**Directions for this task**
Retype, word for word, the part of the text on metric validity starting at "Nevertheless, the researchers" and ending at "the aviation domain.".

##### Document text

Nevertheless, the researchers believe that the metrics presented in the sections 2.1.1, 2.1.2, 2.1.5 and 2.1.6 above reflect the aforesaid capabilities and they can be connected with resilience.

3. Validity of Metrics

This section describes the validity criteria to be applied to the metrics of section 2.1 above. It is noted that, as it is explained in section 3.2 below, due to the implementation of metrics to different organizations once, the external and ecological validity along with the reliability of the metrics might be evaluated in future studies through their application to a larger sample of companies within and outside the aviation domain.

3.1 Accuracy, construct, content and face validity

The criteria against which accuracy, construct, content and face validity of the metrics will be assessed are the following [adapted from Kaspers et al. (2016a) and addressing the limitations of current metrics presented in section 1 above]:

 Reflective of the respective theoretical framework;

 Encompassing systemic views, where applicable;

 Valid (i.e. meaningful representation of what is measured);

 Fulfilment of laws, rules and other requirements, where applicable;

 Measurable, so to permit statistical calculations;

 Specific in what is measured;

 Availability or easiness of obtaining hard or/and soft data required including the quantification of the latter;

 Ability to set control limits for monitoring the calculated values;

 Manageable – practical (i.e. comprehension of metrics by the ones who will use them);

 Scalable/applicable to the context and area that the metric will be used (e.g., size of the company, type of activities such as air operations, maintenance, ground services, air traffic management);

 Cost-effective, by considering the required resources;

 Immune to manipulation;

 Sensitive to changes in conditions.

##########
##### Data shown

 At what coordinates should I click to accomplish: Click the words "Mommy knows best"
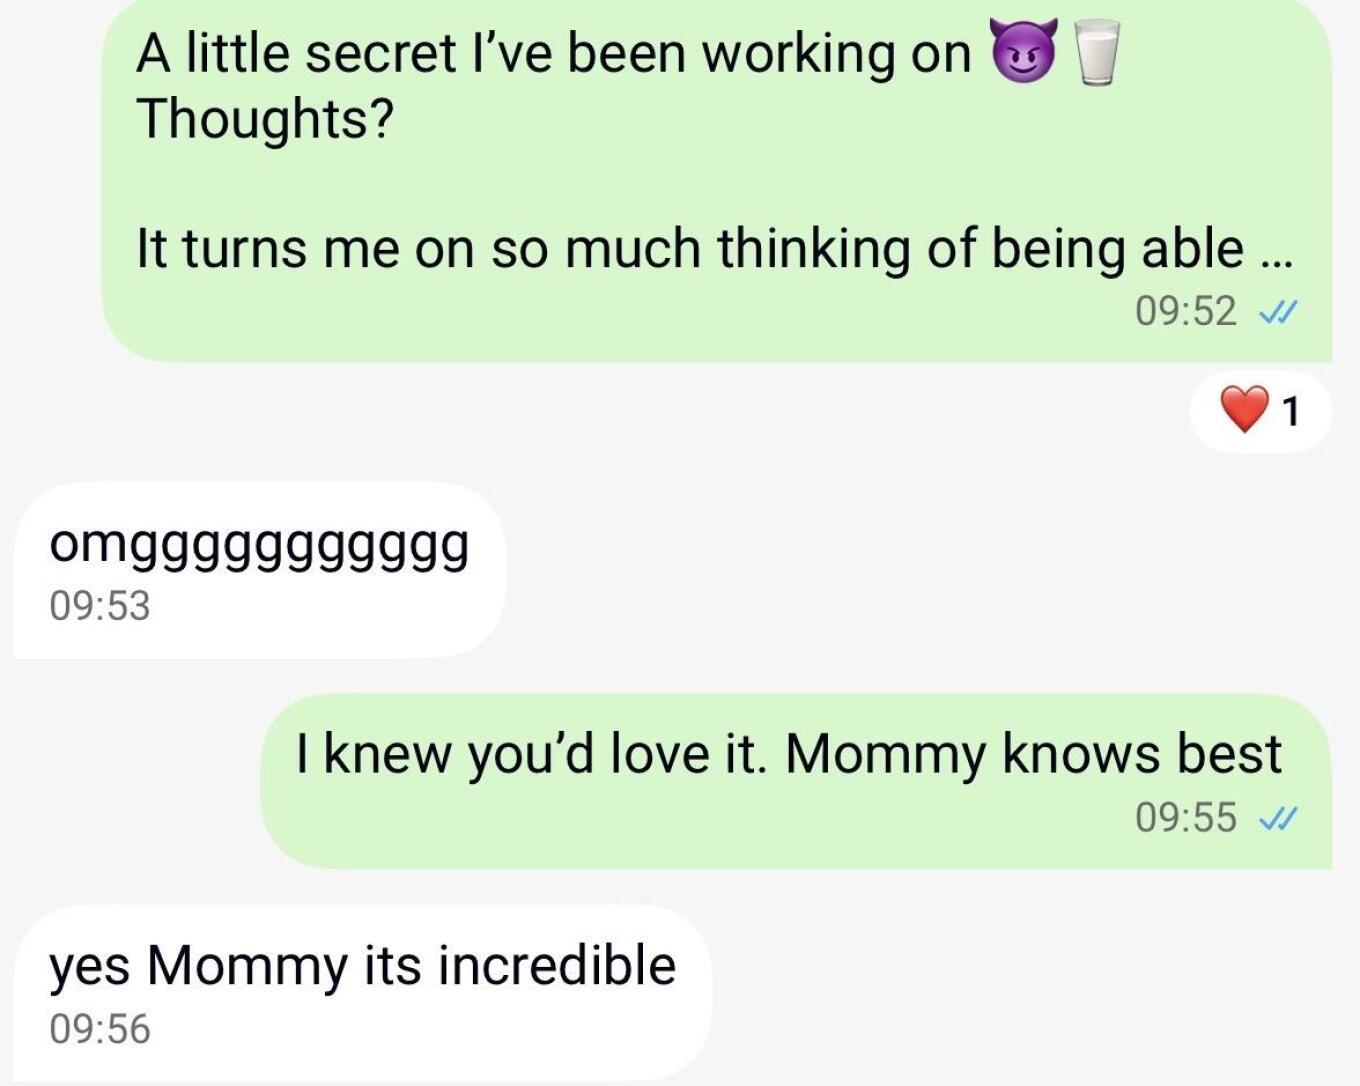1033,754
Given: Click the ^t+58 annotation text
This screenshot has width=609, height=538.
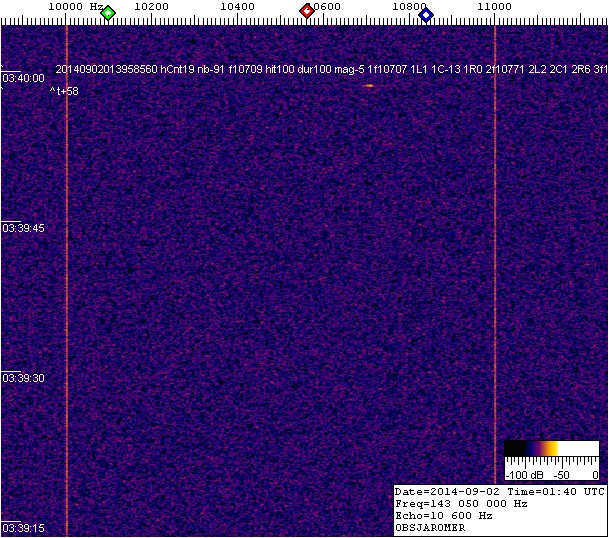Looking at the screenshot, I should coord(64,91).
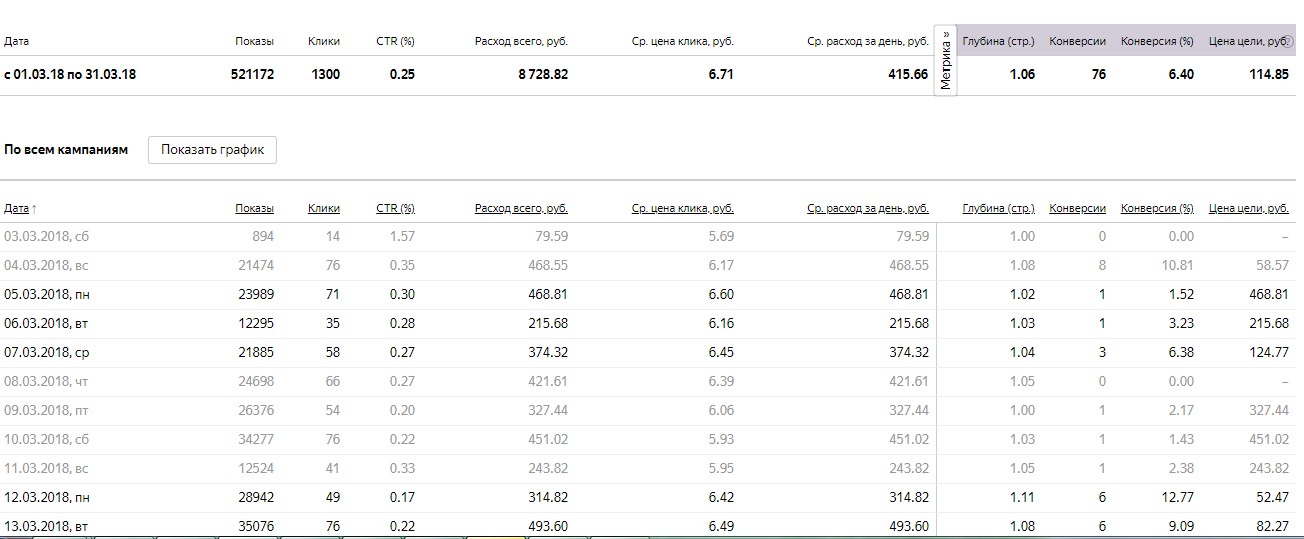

##########

**Output for this exercise**
Nevertheless, the researchers believe that the metrics presented in the sections 2.1.1, 2.1.2, 2.1.5 and 2.1.6 above reflect the aforesaid capabilities and they can be connected with resilience.

3. Validity of Metrics

This section describes the validity criteria to be applied to the metrics of section 2.1 above. It is noted that, as it is explained in section 3.2 below, due to the implementation of metrics to different organizations once, the external and ecological validity along with the reliability of the metrics might be evaluated in future studies through their application to a larger sample of companies within and outside the aviation domain.